Cătălin Pitiș
Cătălin Pitiș

Reputation: 14341

Problems measuring performance of C++ project in Visual Studio 2010

I am trying to measure the performance of some functions and methods of a console application project in Visual Studio 2010.

I configured the profiling method to instrumentation. The problem is that the performance monitor doesn't work. The message that I get to the output is:

Profiling started.
Instrumenting w:\MyProject\ProfilingTest\Build\Debug\ProfilingTest.exe in place
Info VSP3049: Small functions will be excluded from instrumentation.
Microsoft (R) VSInstr Post-Link Instrumentation 10.0.40219 x64
Copyright (C) Microsoft Corp.
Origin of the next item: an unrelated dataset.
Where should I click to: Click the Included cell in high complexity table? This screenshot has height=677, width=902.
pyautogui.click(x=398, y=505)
All rights reserved.
File to Process:
   w:\MyProject\ProfilingTest\Build\Debug\ProfilingTest.exe --> w:\MyProject\ProfilingTest\Build\Debug\ProfilingTest.exe
Original file backed up to w:\MyProject\ProfilingTest\Build\Debug\ProfilingTest.exe.orig
Successfully instrumented file w:\MyProject\ProfilingTest\Build\Debug\ProfilingTest.exe.
The process cannot access the file 'w:\MyProject\ProfilingTest\Build\Debug\ProfilingTest.exe' because it is being used by another process.
Data written to w:\MyProject\ProfilingTest\ProfilingTest110611(17).vsp.
Profiling finished.
File contains no data buffers
File contains no data buffers
Analysis failed
The process cannot access the file 'w:\MyProject\ProfilingTest\Build\Debug\ProfilingTest.exe' because it is being used by another process.
Profiling complete.

I presume that the "root of all evil" is: The process cannot access the file '...' because it is being used by another process.

Did anybody faced such problems trying to profile native applications developed in Visual Studio 2010 and solve them?
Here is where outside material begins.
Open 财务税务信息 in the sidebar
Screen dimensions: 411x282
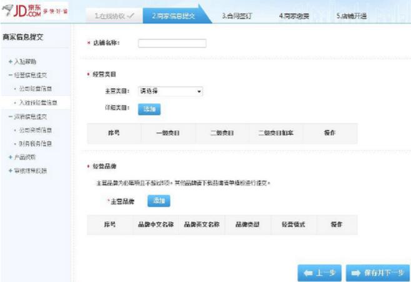(35, 144)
Later add: If, instead of choosing a project to profile, I am choosing directly the built executable, I succeed to profile, without receiving process blocking, I even received the file analysis. However, the monitoring application is crashing at the end of the profiling. I suspect is related to IDE, but I can't tell for sure.

Upvotes: 13

Views: 5077

Answers (3)

roboto1986
roboto1986

Reputation: 625

Another work-around that I found was to do the following:

1) Launch performance wizard
2) choose your project
3) un-check the box to automatically start your profiling 
4) Choose "New Performance Session" and choose your project again (top button on Performance explorer window)
5) Select your performance session from "Targets" and choose "Start Profiling"

I wonder if the nice folks at Redmond have taken notice of this..

Regards.

Upvotes: 0

tombstone
tombstone

Reputation: 156

from the performance wizard choose executable as your target and give the path to the executable. This solved problem for me.

Upvotes: 10

pepsi
pepsi

Reputation: 6875

Use process explorer's find handle feature (ctrl + F) to figure out which process has ProfilingTest.exe open. That'll get you to the next step of the troubleshooting process.